Since there is no cost of attending Skills for All programmes, the government (the taxpayer) is footing the bill for the Kamyab Jawan programme. Depending on the programme, the cost of each applicant to the national exchequer ranges between Rs60,000 and Rs100,000. The cost of the entire program is around the Rs40 billion mark. For reference, the non-development budget of the entire higher education sector for 2021-2022 is Rs66 billion.

The question that underlies all the facts, figures, and numbers of the Skills for All program is this: Why universities have relegated the practical components of their educational programs to mere formalities that only exist on paper? The Kamyab Jawan program amounts to a subsidy to paper over the failures of at least those universities that send large numbers of applicants to Skills for All programmes. The internship program for new graduates paying Rs30,000 per month announced a few days ago is more of the same. That money would be better spent buying missing lab supplies, new computers, paying internet connection bills, and building missing labs. These measures are band-aids, not solutions addressing the underlying rot.

A solution would address these shortcomings in university programs and hold their leaders to account. Some of these same universities are partners in the Kamyab Jawan program and literally have their own degree graduates return for these more practical oriented training programmes. How does that make sense?

And yet, this is what happens when politicians are more interested in earning brownie points by giving handouts than solving systemic problems for the long term. The PMO now wishes to throw more money at the problem by taking in another Rs1 million into this program of (as of yet) unproven efficacy (only anecdotes and cherry-picked success stories), rather than fixing the broken parts of the school and higher education system.

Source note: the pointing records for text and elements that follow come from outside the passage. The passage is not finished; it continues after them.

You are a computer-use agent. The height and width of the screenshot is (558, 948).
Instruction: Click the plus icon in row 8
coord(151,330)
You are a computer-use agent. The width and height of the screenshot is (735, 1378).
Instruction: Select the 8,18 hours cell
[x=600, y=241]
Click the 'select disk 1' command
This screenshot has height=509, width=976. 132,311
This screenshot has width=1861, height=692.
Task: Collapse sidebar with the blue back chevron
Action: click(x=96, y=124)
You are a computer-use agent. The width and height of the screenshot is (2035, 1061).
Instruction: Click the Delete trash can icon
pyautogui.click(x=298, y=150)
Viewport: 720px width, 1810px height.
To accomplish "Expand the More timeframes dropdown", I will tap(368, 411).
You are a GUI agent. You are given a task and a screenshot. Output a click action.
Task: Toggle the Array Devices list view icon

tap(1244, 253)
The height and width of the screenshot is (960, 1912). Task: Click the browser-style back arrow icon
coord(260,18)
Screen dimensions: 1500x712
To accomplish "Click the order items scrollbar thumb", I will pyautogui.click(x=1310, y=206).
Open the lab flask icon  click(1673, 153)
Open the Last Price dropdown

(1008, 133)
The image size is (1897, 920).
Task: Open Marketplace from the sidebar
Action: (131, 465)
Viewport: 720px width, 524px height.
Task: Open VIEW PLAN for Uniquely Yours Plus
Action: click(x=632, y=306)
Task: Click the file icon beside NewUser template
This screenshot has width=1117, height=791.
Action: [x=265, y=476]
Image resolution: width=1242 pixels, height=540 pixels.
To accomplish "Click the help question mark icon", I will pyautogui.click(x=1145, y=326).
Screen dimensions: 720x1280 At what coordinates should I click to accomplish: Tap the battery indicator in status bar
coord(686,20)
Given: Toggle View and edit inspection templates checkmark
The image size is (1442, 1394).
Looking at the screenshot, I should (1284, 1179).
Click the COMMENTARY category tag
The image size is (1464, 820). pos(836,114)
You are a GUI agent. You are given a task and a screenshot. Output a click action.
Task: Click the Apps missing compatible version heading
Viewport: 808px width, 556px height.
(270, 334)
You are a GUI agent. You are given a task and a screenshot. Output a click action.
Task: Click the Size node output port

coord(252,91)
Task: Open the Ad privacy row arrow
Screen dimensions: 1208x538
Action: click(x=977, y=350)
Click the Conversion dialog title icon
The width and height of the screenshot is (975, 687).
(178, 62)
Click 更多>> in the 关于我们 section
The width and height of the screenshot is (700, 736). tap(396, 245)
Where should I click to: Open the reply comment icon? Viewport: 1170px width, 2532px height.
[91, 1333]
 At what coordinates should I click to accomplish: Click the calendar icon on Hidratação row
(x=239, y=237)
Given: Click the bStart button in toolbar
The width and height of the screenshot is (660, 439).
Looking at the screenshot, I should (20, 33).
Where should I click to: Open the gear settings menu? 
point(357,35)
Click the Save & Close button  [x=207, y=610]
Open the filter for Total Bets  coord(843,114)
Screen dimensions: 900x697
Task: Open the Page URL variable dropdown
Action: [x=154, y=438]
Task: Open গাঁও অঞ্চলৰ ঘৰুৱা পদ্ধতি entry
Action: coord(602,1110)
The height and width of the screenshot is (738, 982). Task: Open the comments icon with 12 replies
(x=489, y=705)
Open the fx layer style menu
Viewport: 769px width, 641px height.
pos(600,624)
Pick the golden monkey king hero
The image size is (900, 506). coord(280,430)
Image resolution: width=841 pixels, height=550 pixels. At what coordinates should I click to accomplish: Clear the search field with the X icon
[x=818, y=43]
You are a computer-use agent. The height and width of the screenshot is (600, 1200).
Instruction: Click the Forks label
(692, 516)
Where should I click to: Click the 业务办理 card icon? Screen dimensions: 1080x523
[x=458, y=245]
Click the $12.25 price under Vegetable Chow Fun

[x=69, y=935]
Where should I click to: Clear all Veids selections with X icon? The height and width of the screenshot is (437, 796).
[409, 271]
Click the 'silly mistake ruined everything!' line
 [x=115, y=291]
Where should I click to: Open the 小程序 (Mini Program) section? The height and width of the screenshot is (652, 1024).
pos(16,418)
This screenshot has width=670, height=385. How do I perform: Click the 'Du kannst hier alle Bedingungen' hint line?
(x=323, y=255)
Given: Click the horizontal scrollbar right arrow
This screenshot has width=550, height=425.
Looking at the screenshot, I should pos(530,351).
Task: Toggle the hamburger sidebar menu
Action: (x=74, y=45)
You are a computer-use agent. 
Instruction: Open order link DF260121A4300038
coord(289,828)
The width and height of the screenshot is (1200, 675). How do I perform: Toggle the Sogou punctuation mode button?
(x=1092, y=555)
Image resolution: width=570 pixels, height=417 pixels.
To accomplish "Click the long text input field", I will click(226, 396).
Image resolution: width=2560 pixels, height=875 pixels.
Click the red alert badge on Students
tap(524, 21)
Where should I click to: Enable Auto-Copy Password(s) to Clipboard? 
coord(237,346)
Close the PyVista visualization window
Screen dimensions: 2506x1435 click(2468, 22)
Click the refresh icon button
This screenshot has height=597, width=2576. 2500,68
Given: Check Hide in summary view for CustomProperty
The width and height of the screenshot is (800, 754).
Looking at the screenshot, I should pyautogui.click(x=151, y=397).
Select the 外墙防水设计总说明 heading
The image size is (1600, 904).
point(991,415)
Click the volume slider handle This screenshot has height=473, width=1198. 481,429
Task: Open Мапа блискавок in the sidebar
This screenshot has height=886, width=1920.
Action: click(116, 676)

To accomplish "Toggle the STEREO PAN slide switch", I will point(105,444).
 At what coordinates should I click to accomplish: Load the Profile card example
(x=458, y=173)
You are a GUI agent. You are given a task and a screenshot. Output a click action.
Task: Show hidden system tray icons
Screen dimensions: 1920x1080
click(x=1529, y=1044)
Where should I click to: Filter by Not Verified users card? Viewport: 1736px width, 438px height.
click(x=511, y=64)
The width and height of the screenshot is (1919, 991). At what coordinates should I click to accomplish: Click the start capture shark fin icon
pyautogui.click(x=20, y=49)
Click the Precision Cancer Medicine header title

Among the learning outcomes of modern undergraduate programs (even in Pakistan) is a person’s ability to search and acquire new knowledge outside classroom settings and become an independent learner: the ability to learn by oneself. In today’s world, a new graduate is estimated to change careers five times during their working life. There is a legitimate need for vocational skills training programmes, particularly for people with a high-school education or less, but here we have undergraduates, graduate, and doctoral degree-holders (supposedly capable of doing independent research) applying to them.

Around the world even societies with well-established higher-ed sectors are questioning whether degrees are serving their purpose of signaling competence to employers. Increasingly, the answer is a resounding no (The Chronicle of Higher Education, ‘The Future of the Degree – How colleges can survive the new credential economy’, 2017). That era is slipping away. The 21 century requires signaling a different set of skills – the ability to learn and release, work collaboratively, critical thinking, research, evaluate information and solve problems, etc. all the things our school and higher-ed systems gloss over.

When there is only one book and one curriculum that teaches one way of doing things, one view, one opinion on everything, there will be no research, no reading of other books, there can be no differing views, no critical analysis, no need to cooperate, and no debates.